Sedangkan, Pembangunan Manusia dengan fokus utama pendidikan, kesehatan dan peningkatkan daya beli masyarakat sebagai tanggung jawab, luput dari agenda politik pembangungan daerah. Sehingga dengan sendirinya berdampak munculnya opini publik beragam, persepsi yang terkesan adanya kesalahan dan ketimpangan seorang gubernur atau bupati dalam pengambilan kebijakan serta arah pembangunan yang tidak proporsional atau tidak tepat sasaran.

Nah, di provinsi ini saya tidak ingin hal seperti demikian terjadi. Di Sulawesi Barat yang kita cintai ini, saya sebagai orang yang pertama paling bertanggung jawab akan nasib dan masa depannya—paling tidak lima tahun ke depan.

Akan kemana arah pembangunannya? dari beberapa sektor pembangunan ‘Paradigma Pembangunan Manusia’ adalah salah satu awal sasaran utama pembangunan Sulawesi Barat 2018—sebagai representasi dari beberapa bidang sektor pembangunan yang telah pemerintah canangkan.

Salah satu contohnya, secara ringkas saya uraikan, dimana kebetulan hal tersebut saat ini sangat menggelitik pikiran saya.

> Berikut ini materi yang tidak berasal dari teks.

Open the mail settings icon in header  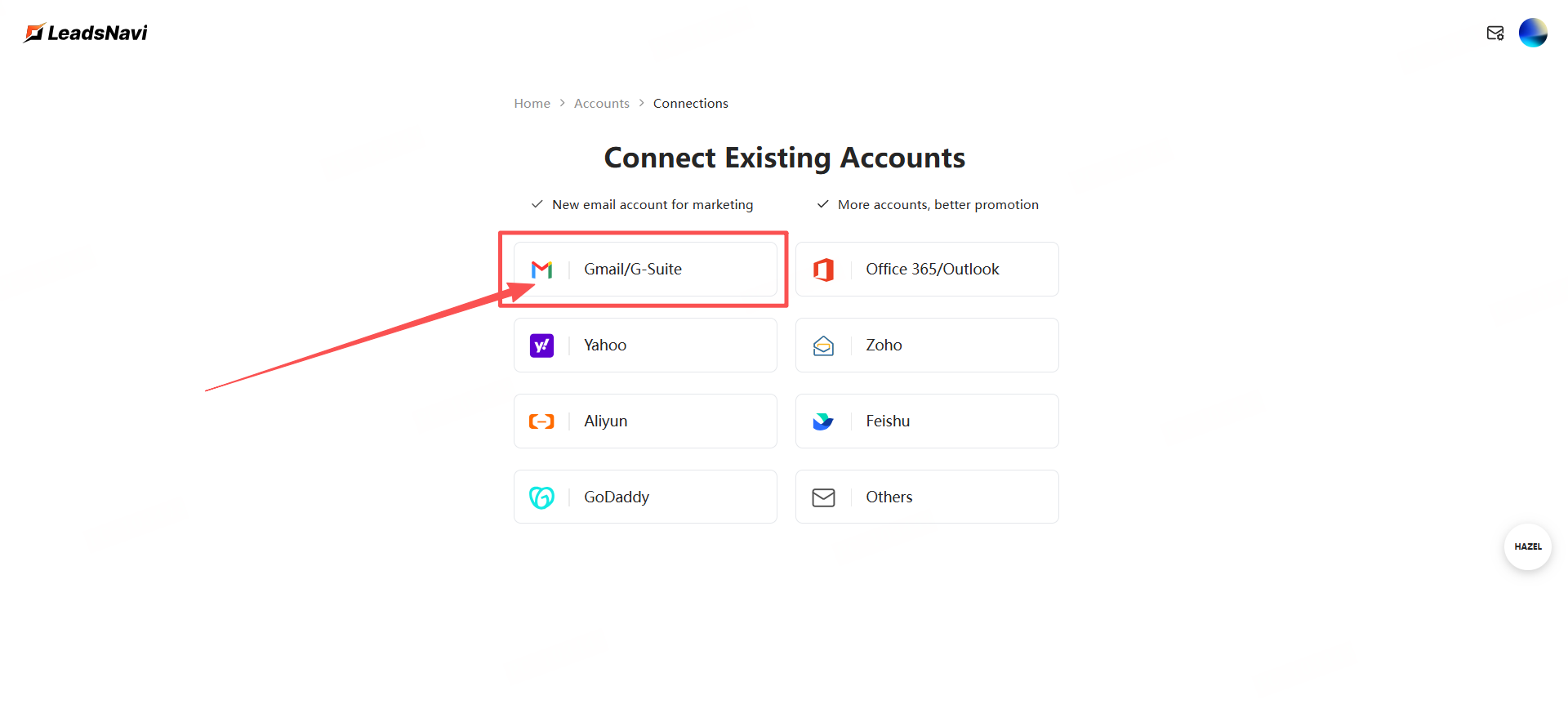click(1495, 33)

Misalnya, bagaimana seluruh lapisan masyarakat dapat dilayani seorang dokter—katakan saja dokter umum—jika dijumlah dari 6 kabupaten di Sulawesi Barat jumlah dokter masih sangat sedikit dibandingkan dengan kebutuhan dokter kita.

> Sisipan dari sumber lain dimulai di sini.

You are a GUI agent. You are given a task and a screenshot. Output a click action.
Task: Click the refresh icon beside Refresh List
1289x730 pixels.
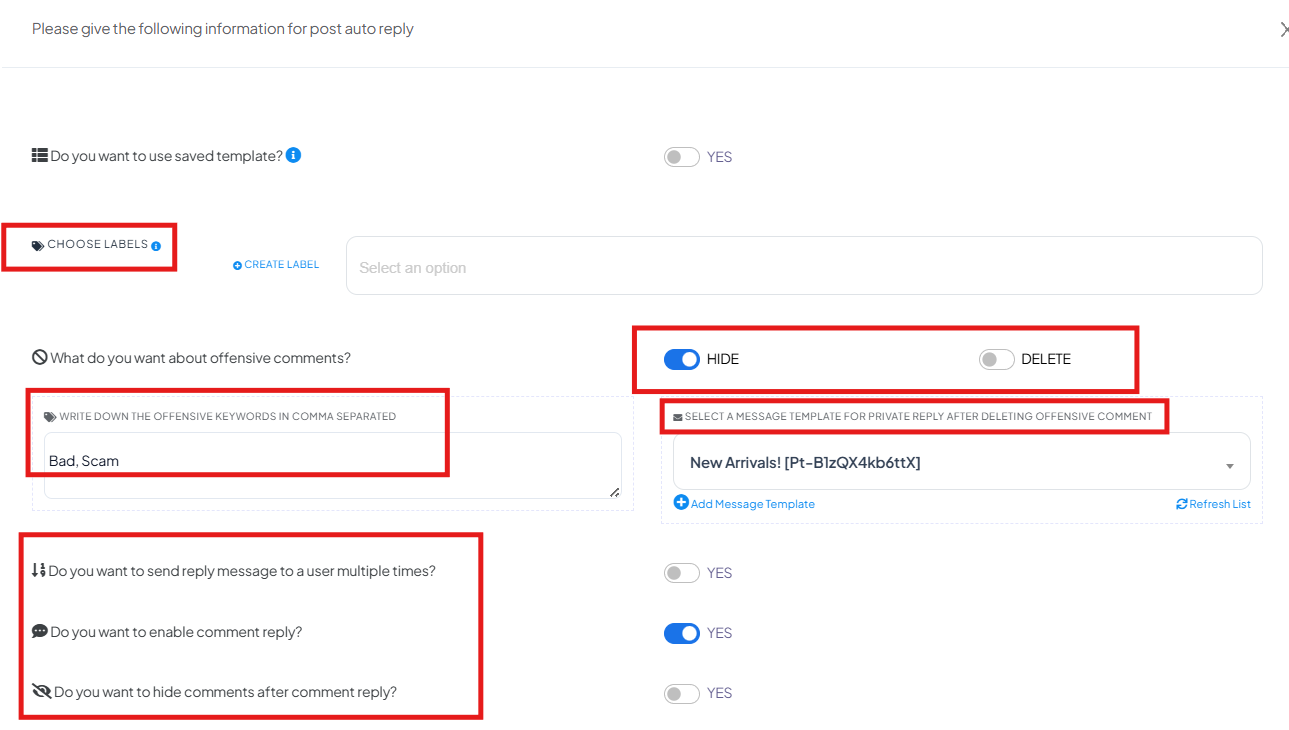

Idealnya, dari 2 ribu sampai 3 ribu penduduk harus dapat dilayani oleh 1 orang dokter, sehingga dari total penduduk Sulawesi Barat yang kurang lebih sekitar 1,2 juta jiwa membutuhkan 4 ratus sampai 6 ratus dokter yang tersebar di seluruh kabupaten.

Bagaimana memenuhinya? Mungkin, ke depan pemerintah bisa membina kerja sama dengan perguruan tinggi/universitas pencetak dokter atau Ikatan Dokter Indonesia (IDI) dengan pembiayaannya melalui asuransi kesehatan.

Contoh di sektor lain adalah bidang pendidikan—sektor yang juga tak kalah pentingnya. Pemerintah Sulawesi Barat harus merumuskan sebuah kebijakan yang kalau memungkinkan tidak hanya menggratiskan kepada kelompok masyarakat kurang mampu saja (pendidikan bersubsidi), tapi mampu menjangkau seluruh lapisan masyarakat.

Sebagai Gubernur/Kepala Pemerintahan Sulawesi Barat, mewakili seluruh jajaran kepemerintahan saya, apa yang akan dicapai dari seluruh program-program pembangunan?

Semakin meningkatnya pertumbuhan ekonomi sebagai faktor utama tolak ukur dalam hal tingkatan taraf hidup masyarakat. Mencapai target sasaran pembangunan tersebut mustahil dapat direalisasikan oleh pemerintah jika tanpa sokongan dari rakyat sebagai pemegang tampuk kekuasaan tertinggi—karena hakikatnya pemerintah adalah pelayan bagi rakyatnya.